**Given task**.
Could you copy out, word for word, everything from the line containing "Given: Open the Withdraw page" down to the line containing "The height and width of the screenshot is (364, 322)."?

**Given records**.
----------
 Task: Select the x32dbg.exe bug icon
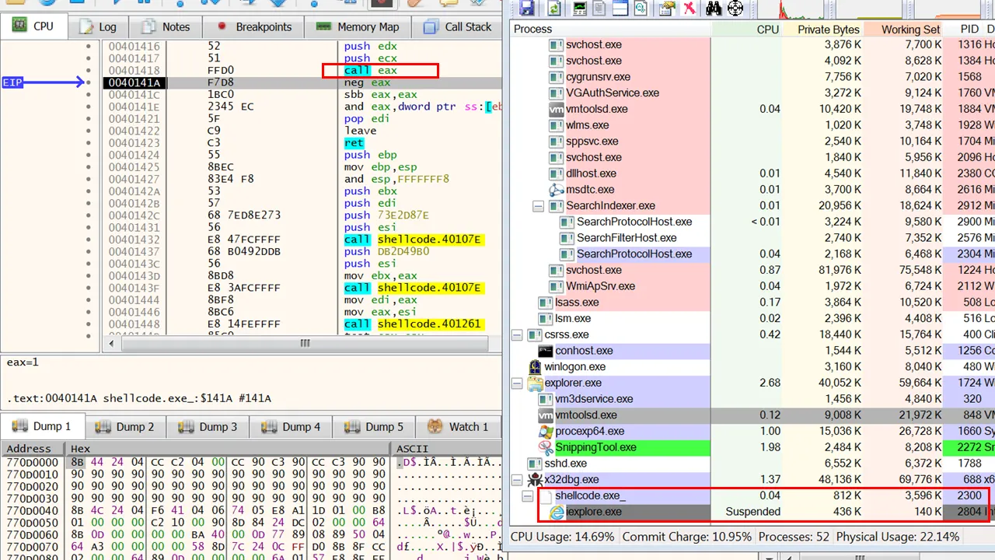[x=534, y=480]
----------
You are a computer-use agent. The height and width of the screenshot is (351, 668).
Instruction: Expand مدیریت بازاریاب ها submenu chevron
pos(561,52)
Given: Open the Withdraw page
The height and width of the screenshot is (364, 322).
----------
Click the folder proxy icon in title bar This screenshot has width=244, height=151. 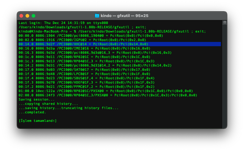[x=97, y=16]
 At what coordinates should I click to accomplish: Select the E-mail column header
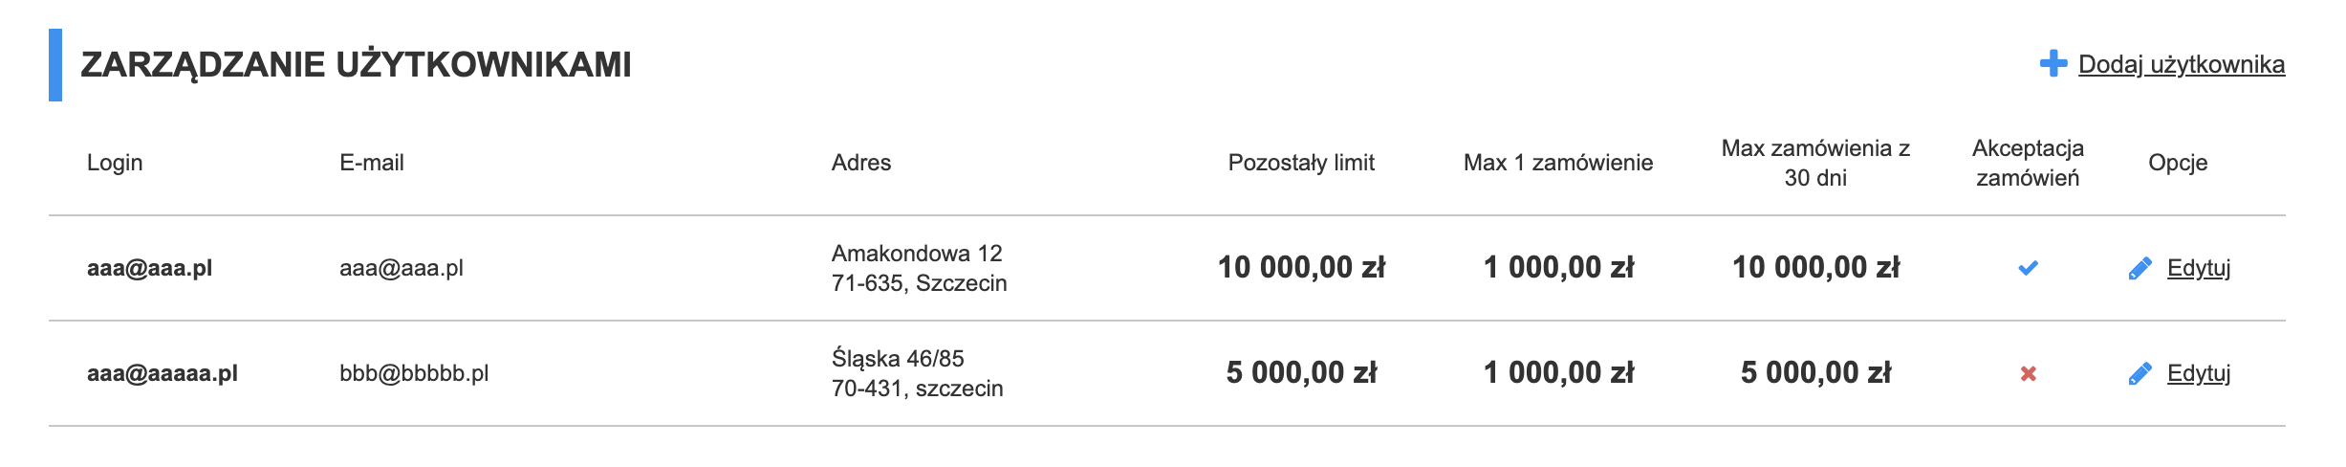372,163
----------
**Solution**.
Given: Open the Withdraw page
The height and width of the screenshot is (364, 322).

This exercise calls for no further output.